阿六大嘴那邊倒也沒什麼事,聽蕭郎的話早些睡去,這一段時間暫時不要外出,吃穿用度自然是會有門外的守衛負責。而蘇有白還是那副模樣,沒有任何動靜,幸好呼吸均勻心跳有力證明了他仍舊活着。
蕭郎隨便找了個房間便要休息,可華氏帶着不語卻找了過來,華氏逕自斂眸垂頸,安靜跟在不語後頭,而不語端着一碗粥擺在蕭郎面前。
原來是以切細的魚膾煮成熱騰騰的鮮魚粥。那魚生極是新鮮,切成細膾後逕鋪碗底,撒上薑絲蔥珠,再以熬得細滑的晶瑩滾粥一燙,清香四溢、生熟合度,最是適口。
蕭郎一愣,他腹中其實早已空空如也,這司鬼道沒了天地靈氣,蕭郎似乎也比平日裡更容易感到飢餓些,也不多客氣,端起瓷碗喝了起來。
相當美味,蕭郎兩三口便給喝了乾淨,稱讚道:“這是我喝過的最好吃的魚粥了。”
摸了摸不語的腦袋,又道:“沒想到不語小小年紀,竟然還有這一手好廚藝。”
不語的俏臉倏爾一紅,喃喃說道:“是,是孃親做的。”
蕭郎有些尷尬,想了想,還是開口問道:“還不未請教,夫人姓名。”
本來蕭郎是想稱呼師孃的,不過想起他與莫岐上人的關係之前確實算不上,現在更是稱不得師徒。

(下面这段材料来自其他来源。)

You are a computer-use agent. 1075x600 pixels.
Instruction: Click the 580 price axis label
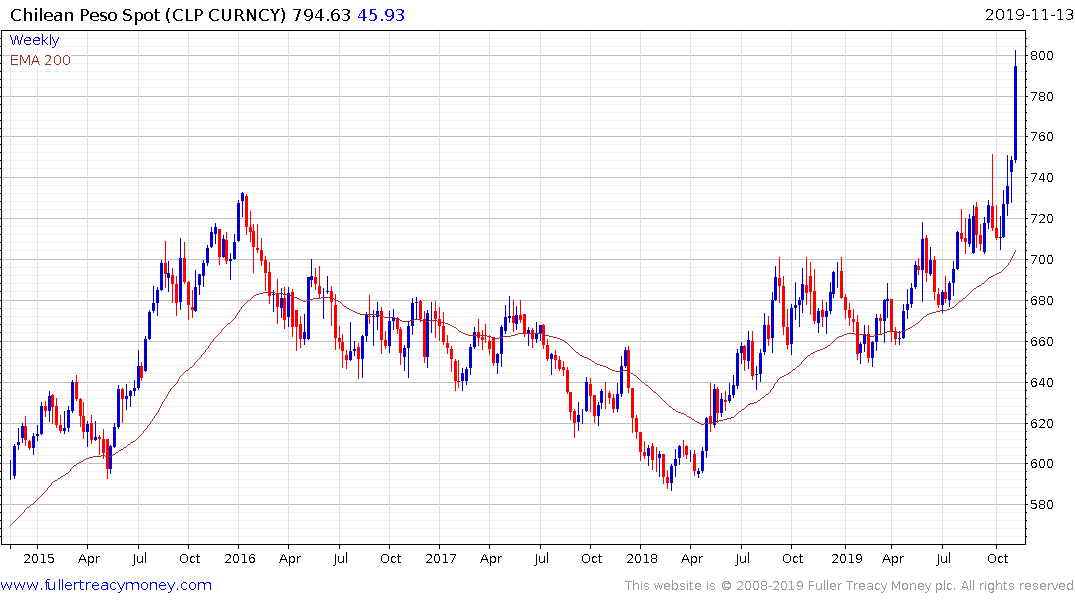pos(1041,504)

原本蕭郎對華氏是半點好感也無,不過經歷了不語一番波折之後,對她的感官也大爲改善。
“奴家叫華淄衣。”華淄衣恭恭敬敬地對着蕭郎行了一禮。
不得不說,這婦人規矩起來,收斂了脾氣,還算是一個美人。
蕭郎把粥碗放了回去,擺了擺手,示意自己這便要休息了。
沒想到華緇衣卻對着不語說道:“女兒,還不快快伺候你家相公就寢。”
“?!”蕭郎愕然,心道這是鬧的哪一齣。
不語俏臉都快能紅出血了,更令蕭郎沒想到的還在後面,華緇衣居然也開始在蕭郎面前寬衣解帶了起來。
華緇衣說道:“不語不懂事,蕭將軍切莫怪罪,我會在一旁教導她服侍您的。”
“啊哈?”蕭郎終於算是反應了過來,攔住了華緇衣還要繼續下去的動作,問了一句自己都覺得有些假道學的話:“你們這是幹什麼?”
“我母女倆的命都是您救下的,自然是要報恩的。”華緇衣一邊說着,一邊還叮囑不語替蕭郎鋪牀疊被。
如果換一個時間地點,至少換掉面前的這兩位,蕭郎都不會有任何心理負擔,這要是管不住自己,那日後見了莫岐上人是該管他叫岳父還是叫“連襟”呢?